* **TASK DIRECTIONS**
Please return the lines of the listing word for word, starting at the line that contains "Locate an element on the screen. The width" and ending at the line that contains "(11, 1223).".

------ EXTRACTED DATA

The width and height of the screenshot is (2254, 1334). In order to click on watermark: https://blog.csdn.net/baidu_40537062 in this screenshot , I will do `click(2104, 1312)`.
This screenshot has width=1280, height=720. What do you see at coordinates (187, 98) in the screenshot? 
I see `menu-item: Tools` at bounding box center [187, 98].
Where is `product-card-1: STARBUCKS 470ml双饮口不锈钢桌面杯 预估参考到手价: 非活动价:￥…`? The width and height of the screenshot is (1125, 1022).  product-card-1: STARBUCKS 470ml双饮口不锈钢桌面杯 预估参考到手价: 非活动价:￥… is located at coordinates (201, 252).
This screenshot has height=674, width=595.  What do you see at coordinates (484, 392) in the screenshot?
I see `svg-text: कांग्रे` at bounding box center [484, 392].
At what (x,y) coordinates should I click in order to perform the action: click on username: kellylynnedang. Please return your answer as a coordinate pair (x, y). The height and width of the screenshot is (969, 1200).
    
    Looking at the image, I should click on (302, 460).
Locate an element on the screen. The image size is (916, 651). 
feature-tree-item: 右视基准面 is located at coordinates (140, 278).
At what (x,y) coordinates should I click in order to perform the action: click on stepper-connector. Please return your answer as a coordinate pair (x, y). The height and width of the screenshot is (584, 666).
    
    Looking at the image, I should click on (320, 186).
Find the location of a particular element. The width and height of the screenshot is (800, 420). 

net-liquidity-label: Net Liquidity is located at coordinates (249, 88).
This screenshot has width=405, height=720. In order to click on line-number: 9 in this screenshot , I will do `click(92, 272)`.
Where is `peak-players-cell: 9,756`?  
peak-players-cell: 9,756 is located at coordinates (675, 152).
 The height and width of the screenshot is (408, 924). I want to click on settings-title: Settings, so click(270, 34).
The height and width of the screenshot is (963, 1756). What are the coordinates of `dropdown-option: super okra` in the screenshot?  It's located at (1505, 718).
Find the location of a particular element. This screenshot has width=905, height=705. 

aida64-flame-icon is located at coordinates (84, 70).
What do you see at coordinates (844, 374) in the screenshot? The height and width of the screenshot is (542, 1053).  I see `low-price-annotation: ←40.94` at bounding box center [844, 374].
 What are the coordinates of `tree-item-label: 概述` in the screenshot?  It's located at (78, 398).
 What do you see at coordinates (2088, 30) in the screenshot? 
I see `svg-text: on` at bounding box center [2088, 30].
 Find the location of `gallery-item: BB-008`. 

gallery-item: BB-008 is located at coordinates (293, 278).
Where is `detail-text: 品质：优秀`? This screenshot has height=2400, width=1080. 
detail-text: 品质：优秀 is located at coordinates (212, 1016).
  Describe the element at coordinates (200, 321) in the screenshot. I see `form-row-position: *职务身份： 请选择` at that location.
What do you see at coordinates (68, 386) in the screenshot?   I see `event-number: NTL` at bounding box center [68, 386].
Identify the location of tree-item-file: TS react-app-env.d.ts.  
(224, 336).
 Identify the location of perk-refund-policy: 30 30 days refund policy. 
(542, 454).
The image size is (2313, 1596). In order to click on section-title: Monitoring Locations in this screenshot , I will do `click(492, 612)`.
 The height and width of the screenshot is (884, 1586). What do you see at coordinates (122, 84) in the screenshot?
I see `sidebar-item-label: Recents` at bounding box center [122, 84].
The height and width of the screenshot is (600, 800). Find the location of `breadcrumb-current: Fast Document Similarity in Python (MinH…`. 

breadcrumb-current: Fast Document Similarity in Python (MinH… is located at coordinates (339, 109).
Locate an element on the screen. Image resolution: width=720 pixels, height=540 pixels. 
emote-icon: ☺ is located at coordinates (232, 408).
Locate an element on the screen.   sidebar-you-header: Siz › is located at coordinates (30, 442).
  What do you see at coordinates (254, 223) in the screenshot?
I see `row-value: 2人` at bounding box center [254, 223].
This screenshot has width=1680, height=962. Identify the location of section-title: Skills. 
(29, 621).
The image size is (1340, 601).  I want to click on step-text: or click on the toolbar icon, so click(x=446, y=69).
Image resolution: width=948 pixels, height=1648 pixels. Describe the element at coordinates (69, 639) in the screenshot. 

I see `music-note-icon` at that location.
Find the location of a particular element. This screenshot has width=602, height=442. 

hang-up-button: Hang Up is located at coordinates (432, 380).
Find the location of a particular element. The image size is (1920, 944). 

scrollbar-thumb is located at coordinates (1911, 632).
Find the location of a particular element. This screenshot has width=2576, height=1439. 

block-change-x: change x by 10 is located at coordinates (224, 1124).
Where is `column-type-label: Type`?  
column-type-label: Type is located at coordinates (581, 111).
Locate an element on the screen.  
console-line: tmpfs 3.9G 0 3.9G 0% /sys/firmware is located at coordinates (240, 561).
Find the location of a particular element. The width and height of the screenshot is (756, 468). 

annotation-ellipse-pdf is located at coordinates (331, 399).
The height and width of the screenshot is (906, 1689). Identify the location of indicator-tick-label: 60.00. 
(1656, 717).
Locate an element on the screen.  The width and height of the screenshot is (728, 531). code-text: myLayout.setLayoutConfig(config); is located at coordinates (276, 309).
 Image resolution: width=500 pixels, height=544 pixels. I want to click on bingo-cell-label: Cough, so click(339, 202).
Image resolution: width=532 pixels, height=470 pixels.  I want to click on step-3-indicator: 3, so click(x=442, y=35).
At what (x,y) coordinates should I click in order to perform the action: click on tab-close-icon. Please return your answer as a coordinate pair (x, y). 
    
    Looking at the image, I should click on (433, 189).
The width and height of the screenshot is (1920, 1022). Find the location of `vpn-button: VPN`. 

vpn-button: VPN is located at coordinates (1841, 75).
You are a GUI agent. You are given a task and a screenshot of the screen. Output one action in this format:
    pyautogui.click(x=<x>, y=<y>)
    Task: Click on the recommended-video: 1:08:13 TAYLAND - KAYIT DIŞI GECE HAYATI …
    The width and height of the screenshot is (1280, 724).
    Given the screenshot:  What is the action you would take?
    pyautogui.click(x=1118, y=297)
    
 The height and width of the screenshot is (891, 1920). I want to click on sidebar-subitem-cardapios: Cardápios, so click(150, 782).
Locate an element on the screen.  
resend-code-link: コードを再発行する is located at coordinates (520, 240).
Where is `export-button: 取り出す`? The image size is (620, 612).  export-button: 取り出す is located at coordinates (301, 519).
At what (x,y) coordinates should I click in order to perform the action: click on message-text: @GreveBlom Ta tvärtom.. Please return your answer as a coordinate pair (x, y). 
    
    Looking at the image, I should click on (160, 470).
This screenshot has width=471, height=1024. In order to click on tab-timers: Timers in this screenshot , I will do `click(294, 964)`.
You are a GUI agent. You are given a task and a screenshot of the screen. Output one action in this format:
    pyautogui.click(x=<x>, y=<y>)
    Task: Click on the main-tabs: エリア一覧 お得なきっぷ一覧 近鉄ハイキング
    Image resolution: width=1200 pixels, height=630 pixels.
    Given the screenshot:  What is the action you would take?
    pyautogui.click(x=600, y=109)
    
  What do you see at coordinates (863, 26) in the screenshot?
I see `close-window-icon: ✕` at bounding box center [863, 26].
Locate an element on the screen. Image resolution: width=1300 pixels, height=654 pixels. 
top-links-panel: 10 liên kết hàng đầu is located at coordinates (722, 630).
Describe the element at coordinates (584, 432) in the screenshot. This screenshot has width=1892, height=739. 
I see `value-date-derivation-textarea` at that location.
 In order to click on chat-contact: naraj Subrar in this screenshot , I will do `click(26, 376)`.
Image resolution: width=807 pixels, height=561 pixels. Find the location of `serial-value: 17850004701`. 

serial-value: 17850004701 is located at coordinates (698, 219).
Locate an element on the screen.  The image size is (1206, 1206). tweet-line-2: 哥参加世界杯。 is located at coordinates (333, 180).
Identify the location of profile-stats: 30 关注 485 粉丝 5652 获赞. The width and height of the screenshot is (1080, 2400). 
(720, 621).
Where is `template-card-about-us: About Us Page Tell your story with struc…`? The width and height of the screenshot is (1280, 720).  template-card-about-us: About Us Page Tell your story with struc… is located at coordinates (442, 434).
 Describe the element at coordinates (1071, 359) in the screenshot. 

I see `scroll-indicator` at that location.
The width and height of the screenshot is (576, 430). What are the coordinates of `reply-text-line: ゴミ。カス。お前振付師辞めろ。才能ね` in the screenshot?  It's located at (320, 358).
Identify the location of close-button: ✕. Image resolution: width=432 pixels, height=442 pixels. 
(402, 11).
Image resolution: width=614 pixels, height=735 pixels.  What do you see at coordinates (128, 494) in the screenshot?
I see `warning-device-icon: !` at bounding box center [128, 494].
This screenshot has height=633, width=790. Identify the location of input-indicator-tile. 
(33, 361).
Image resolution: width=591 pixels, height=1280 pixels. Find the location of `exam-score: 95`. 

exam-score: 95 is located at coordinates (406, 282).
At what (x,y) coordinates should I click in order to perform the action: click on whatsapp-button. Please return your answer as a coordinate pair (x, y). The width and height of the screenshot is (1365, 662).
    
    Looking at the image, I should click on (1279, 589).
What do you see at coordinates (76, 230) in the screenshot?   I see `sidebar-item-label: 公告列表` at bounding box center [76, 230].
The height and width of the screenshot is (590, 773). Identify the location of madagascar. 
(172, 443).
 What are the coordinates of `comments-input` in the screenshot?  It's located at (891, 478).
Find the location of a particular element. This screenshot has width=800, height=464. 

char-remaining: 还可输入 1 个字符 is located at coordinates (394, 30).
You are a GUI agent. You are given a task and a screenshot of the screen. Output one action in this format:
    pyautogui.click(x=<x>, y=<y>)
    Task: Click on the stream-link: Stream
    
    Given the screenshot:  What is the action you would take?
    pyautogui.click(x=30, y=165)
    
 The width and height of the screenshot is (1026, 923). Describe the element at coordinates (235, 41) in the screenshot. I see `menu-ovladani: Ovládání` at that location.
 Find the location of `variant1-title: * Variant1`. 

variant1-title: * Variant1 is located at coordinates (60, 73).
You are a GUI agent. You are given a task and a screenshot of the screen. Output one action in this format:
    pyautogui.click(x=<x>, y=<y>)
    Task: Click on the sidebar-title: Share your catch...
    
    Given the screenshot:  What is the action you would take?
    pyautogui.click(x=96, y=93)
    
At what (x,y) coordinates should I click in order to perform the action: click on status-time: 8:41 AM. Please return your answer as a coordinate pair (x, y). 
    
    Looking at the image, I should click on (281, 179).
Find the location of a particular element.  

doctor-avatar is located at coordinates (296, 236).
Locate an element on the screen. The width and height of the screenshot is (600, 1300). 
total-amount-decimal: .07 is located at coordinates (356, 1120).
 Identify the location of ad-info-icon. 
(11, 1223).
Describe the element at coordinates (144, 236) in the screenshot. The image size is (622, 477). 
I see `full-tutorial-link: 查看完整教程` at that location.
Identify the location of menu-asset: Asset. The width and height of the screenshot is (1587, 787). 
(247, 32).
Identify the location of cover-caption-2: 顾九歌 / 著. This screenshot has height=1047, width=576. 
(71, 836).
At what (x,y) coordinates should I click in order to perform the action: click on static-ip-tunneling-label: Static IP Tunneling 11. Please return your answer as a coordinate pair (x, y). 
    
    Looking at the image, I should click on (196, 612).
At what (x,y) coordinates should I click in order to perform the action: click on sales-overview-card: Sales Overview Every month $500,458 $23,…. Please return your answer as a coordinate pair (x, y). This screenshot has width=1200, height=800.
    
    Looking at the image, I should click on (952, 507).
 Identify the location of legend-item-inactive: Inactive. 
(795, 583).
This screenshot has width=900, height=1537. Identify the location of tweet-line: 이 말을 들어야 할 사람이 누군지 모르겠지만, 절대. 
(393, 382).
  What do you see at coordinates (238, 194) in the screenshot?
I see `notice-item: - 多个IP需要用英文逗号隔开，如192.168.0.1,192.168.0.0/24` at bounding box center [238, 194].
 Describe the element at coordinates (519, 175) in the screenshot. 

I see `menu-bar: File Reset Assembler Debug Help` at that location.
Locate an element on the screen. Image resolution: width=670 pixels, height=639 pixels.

------------

* **RESPONSE**
Locate an element on the screen. The width and height of the screenshot is (600, 1300). 
total-amount-decimal: .07 is located at coordinates (356, 1120).
 Identify the location of ad-info-icon. 
(11, 1223).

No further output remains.